When you find the word "computer" in a line of the entries, please copy the whole line.

PROVIDED RECORDS:
·····

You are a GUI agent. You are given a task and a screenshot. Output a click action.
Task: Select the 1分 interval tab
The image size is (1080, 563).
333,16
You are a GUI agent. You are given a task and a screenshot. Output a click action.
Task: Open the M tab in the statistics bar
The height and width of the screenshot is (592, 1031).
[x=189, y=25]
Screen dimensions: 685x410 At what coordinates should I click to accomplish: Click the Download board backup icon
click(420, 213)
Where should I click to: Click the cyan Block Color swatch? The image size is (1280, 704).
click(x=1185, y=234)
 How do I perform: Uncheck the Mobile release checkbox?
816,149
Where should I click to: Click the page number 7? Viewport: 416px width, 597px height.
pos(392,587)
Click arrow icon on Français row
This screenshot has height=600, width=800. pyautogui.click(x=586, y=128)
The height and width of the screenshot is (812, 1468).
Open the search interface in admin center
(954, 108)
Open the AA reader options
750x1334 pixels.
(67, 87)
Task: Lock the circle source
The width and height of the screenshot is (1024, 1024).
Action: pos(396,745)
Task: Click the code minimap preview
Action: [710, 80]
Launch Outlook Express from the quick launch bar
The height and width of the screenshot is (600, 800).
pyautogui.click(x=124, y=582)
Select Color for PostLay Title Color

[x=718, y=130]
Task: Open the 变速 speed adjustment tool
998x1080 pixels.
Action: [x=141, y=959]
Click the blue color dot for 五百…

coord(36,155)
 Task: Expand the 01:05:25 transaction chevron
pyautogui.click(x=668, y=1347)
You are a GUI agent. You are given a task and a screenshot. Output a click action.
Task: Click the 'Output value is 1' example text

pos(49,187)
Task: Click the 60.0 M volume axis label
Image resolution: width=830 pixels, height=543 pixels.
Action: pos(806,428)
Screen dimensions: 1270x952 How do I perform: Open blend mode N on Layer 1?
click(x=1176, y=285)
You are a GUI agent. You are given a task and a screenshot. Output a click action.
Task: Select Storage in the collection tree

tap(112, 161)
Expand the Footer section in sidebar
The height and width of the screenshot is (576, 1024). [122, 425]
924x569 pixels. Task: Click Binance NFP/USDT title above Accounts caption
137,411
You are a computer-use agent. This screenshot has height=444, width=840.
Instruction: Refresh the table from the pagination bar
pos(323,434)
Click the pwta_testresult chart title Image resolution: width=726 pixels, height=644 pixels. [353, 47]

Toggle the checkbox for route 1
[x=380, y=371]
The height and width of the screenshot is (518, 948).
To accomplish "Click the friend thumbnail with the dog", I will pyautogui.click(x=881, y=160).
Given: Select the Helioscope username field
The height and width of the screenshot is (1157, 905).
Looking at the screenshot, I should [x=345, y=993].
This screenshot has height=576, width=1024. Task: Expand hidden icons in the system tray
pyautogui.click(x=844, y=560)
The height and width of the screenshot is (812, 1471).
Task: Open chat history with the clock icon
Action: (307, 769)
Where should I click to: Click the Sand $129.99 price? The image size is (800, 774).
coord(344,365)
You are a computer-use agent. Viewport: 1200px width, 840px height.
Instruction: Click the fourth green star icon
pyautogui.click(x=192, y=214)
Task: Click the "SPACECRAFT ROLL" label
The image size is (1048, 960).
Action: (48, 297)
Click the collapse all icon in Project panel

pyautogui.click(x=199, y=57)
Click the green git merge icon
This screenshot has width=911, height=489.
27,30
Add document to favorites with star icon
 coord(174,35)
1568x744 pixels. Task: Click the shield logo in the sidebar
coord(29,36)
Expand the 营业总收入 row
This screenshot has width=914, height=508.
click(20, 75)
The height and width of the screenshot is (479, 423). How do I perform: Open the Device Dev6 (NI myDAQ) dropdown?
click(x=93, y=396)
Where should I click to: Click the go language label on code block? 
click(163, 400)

·····

THE COMPLETED TASK:
You are a computer-use agent. This screenshot has height=444, width=840.
You are a computer-use agent. Viewport: 1200px width, 840px height.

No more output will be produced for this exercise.